» Short task:
Repeat the data below verbatim, starting at the line that contains "The width and height of the screenshot is (850, 576)." and ending at the line that contains "will (x=21, y=107).", both lines included. Output nothing else.

» Input:
▬▬▬▬▬▬▬▬▬▬
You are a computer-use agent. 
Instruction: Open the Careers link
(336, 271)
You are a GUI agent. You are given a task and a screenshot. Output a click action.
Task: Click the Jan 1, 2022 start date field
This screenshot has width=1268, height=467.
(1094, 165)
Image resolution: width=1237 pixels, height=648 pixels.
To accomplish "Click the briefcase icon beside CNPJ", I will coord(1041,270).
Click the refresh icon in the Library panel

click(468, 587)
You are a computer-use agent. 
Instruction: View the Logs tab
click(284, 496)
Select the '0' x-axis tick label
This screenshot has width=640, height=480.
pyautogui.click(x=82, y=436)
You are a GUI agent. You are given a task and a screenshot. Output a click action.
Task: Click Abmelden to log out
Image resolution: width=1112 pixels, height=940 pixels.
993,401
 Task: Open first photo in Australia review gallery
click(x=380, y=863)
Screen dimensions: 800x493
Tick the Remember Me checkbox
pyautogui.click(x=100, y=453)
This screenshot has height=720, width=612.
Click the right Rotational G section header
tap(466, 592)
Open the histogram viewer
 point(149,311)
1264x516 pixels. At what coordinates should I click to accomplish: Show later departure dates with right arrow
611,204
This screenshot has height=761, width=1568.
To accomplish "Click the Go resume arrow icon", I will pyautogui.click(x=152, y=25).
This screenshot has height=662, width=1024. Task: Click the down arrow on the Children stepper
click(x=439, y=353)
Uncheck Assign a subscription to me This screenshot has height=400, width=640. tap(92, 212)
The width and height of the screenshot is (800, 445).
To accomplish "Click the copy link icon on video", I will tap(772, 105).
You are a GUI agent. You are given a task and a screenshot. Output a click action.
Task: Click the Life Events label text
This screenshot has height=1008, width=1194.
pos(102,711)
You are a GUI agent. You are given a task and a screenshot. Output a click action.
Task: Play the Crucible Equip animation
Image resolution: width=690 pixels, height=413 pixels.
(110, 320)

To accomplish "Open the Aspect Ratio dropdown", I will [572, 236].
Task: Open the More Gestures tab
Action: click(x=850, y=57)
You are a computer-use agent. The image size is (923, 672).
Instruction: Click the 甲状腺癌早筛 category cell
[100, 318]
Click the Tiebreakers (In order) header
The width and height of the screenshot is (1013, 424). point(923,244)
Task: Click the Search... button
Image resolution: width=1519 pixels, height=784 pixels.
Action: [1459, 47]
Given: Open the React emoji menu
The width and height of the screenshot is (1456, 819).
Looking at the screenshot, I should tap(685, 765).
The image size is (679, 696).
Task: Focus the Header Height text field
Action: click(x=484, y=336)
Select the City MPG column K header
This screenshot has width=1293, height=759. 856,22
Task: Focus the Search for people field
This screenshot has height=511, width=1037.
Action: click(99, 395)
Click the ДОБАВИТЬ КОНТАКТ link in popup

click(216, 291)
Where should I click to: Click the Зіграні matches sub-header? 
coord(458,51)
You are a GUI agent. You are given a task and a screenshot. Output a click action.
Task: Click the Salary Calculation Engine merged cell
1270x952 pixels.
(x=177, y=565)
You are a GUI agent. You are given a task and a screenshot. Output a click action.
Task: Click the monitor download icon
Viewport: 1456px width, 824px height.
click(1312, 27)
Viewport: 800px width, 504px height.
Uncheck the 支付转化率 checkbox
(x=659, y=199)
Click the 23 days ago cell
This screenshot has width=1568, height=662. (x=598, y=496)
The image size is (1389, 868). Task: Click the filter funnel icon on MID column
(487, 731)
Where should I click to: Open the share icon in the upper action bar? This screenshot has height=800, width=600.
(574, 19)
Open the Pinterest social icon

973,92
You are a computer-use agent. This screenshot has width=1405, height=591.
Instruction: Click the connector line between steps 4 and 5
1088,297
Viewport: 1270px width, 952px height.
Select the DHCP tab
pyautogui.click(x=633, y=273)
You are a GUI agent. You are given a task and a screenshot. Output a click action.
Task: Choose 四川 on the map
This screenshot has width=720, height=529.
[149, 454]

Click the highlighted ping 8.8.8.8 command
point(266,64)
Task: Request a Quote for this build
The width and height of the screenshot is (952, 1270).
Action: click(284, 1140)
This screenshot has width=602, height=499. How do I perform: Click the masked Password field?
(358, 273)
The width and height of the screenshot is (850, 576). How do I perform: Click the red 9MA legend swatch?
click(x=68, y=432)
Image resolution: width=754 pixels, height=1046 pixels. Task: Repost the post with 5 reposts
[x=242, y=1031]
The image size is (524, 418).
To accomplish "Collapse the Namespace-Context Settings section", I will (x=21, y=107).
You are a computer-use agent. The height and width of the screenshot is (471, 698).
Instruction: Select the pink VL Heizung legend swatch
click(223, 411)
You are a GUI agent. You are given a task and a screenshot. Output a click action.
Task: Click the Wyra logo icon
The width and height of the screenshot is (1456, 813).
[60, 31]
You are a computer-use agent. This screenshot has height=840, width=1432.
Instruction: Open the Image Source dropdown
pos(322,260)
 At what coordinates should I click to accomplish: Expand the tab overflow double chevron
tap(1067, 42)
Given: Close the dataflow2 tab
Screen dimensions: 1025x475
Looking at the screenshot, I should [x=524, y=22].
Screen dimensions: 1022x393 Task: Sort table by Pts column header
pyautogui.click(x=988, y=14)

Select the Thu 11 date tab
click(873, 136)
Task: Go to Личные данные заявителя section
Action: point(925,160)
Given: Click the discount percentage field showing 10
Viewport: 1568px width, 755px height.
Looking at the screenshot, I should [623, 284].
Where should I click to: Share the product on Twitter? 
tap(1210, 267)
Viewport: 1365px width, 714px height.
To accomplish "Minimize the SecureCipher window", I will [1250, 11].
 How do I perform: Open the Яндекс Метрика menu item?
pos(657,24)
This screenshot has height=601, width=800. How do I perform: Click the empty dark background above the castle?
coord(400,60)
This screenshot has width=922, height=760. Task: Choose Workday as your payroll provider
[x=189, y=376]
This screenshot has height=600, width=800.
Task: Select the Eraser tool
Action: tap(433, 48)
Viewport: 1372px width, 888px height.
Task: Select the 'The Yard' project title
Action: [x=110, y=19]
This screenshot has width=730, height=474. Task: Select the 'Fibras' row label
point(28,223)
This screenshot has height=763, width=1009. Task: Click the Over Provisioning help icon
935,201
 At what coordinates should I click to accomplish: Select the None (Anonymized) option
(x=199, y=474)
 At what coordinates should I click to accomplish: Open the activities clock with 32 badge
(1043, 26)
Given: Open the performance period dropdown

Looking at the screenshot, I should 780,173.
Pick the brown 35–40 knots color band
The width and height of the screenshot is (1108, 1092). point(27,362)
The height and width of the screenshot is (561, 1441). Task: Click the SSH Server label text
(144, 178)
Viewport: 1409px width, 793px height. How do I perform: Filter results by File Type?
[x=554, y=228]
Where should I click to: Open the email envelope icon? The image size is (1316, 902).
▬▬▬▬▬▬▬▬▬▬
» Output for this task:
The width and height of the screenshot is (850, 576). How do I perform: Click the red 9MA legend swatch?
click(x=68, y=432)
Image resolution: width=754 pixels, height=1046 pixels. Task: Repost the post with 5 reposts
[x=242, y=1031]
The image size is (524, 418).
To accomplish "Collapse the Namespace-Context Settings section", I will (x=21, y=107).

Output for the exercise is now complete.